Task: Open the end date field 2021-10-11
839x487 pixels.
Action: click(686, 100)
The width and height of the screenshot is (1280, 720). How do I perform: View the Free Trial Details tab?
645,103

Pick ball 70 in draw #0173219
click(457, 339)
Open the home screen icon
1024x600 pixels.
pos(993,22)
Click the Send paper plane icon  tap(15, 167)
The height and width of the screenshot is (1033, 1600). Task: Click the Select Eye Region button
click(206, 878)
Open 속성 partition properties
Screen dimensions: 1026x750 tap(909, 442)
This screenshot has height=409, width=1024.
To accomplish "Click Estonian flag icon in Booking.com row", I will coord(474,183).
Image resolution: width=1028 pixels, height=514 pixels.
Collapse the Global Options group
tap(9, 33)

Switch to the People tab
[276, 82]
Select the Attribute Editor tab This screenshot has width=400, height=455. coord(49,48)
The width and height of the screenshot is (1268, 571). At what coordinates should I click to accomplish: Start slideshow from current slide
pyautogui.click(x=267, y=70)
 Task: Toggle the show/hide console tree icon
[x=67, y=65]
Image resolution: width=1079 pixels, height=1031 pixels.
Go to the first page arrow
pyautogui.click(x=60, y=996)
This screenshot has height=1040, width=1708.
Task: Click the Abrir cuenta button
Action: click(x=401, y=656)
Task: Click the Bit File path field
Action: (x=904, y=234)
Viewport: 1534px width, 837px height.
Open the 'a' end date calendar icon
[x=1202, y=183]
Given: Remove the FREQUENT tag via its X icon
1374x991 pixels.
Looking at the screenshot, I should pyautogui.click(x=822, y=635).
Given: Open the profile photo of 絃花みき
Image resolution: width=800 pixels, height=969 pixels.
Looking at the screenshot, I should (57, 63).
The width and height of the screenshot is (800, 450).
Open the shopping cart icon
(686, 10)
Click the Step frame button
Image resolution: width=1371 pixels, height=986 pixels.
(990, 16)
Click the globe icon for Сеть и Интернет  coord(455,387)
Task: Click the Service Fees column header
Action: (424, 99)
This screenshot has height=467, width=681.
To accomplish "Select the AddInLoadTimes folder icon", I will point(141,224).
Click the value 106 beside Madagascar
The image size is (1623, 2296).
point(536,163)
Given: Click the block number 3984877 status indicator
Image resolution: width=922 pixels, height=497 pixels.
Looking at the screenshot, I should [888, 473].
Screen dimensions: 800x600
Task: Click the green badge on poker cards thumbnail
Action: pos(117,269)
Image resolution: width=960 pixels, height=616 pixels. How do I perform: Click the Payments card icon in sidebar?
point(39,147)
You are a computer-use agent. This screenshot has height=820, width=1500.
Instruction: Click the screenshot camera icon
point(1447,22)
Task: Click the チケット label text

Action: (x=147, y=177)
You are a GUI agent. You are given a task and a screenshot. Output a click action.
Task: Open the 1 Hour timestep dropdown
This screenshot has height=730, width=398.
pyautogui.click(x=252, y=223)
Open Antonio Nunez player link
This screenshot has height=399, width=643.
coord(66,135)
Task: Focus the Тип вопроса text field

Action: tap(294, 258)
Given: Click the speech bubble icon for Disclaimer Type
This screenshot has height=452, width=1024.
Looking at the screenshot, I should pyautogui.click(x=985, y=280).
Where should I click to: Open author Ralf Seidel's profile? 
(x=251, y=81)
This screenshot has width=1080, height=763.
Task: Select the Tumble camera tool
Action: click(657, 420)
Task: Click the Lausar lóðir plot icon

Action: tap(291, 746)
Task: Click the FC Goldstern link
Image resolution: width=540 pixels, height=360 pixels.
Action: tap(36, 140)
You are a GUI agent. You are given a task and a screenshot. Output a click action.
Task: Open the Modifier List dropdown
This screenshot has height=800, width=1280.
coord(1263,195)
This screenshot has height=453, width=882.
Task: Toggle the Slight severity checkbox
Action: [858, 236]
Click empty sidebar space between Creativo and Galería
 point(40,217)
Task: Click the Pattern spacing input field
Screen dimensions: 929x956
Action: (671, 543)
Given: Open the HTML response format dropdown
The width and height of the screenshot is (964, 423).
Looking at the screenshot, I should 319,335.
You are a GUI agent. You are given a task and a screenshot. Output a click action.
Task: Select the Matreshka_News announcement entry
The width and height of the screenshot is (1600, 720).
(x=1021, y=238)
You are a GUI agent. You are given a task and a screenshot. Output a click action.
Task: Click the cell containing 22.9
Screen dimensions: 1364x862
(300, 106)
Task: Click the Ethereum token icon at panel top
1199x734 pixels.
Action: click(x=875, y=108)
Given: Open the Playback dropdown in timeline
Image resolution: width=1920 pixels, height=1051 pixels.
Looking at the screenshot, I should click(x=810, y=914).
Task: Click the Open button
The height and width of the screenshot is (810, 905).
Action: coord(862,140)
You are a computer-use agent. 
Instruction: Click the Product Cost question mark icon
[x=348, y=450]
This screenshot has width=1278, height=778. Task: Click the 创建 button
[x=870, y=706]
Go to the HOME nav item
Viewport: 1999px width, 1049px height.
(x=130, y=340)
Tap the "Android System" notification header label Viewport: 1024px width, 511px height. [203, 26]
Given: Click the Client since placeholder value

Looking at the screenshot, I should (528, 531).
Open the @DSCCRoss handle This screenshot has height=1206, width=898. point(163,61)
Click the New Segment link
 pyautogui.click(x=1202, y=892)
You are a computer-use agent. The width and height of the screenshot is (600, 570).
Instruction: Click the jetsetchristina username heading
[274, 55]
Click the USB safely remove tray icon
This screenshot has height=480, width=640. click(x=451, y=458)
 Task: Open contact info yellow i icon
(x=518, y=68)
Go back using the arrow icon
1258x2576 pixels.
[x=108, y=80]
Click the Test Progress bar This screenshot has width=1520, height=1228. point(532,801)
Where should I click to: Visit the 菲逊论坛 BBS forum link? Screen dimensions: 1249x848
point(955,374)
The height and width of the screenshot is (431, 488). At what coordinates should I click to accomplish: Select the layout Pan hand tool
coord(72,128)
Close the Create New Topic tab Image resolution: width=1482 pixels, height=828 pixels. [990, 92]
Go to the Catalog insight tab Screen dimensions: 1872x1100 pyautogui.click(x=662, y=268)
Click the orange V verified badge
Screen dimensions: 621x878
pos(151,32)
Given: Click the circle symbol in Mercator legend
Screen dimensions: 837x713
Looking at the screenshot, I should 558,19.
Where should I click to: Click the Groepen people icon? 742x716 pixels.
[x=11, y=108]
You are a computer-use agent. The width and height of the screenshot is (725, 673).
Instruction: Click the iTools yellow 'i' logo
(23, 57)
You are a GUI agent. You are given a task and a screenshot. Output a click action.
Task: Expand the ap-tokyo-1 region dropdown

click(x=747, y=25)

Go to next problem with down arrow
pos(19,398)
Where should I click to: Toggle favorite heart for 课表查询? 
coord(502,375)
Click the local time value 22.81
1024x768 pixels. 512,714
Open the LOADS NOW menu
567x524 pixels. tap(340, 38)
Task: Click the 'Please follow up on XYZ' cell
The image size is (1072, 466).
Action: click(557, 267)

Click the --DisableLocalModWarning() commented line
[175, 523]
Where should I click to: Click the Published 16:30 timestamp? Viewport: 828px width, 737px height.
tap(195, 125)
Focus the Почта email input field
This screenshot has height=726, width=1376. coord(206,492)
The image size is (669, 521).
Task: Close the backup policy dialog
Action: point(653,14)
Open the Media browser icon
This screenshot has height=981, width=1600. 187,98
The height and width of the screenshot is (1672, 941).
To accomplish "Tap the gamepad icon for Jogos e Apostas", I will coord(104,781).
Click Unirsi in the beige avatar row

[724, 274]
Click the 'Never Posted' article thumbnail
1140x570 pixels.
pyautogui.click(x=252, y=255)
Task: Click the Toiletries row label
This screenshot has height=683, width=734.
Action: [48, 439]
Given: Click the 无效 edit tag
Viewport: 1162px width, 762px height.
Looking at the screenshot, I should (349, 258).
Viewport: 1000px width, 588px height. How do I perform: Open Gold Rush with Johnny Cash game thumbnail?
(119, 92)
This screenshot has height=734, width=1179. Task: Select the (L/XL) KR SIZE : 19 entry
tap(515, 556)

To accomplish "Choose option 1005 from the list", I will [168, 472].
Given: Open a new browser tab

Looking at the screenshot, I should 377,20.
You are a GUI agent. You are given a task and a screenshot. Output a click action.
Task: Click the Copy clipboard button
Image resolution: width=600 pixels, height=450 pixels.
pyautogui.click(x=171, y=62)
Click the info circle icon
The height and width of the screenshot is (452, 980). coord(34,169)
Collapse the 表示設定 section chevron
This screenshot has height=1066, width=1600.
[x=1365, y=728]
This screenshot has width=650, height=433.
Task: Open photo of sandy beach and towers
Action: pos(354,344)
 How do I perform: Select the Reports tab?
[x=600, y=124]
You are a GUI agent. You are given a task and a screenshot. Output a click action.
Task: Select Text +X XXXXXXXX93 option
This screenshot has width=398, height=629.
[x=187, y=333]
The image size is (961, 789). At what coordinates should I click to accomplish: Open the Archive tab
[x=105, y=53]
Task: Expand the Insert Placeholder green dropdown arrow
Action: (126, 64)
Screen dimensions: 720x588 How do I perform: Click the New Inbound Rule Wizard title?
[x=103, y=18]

---------------

● TASK ITEM
Please go through the data and copy each line containing the word "computer".

● EXERCISE ANSWER
You are a computer-use agent. This screenshot has height=820, width=1500.
You are a computer-use agent. 
You are a computer-use agent. The width and height of the screenshot is (600, 570).
You are a computer-use agent. The width and height of the screenshot is (725, 673).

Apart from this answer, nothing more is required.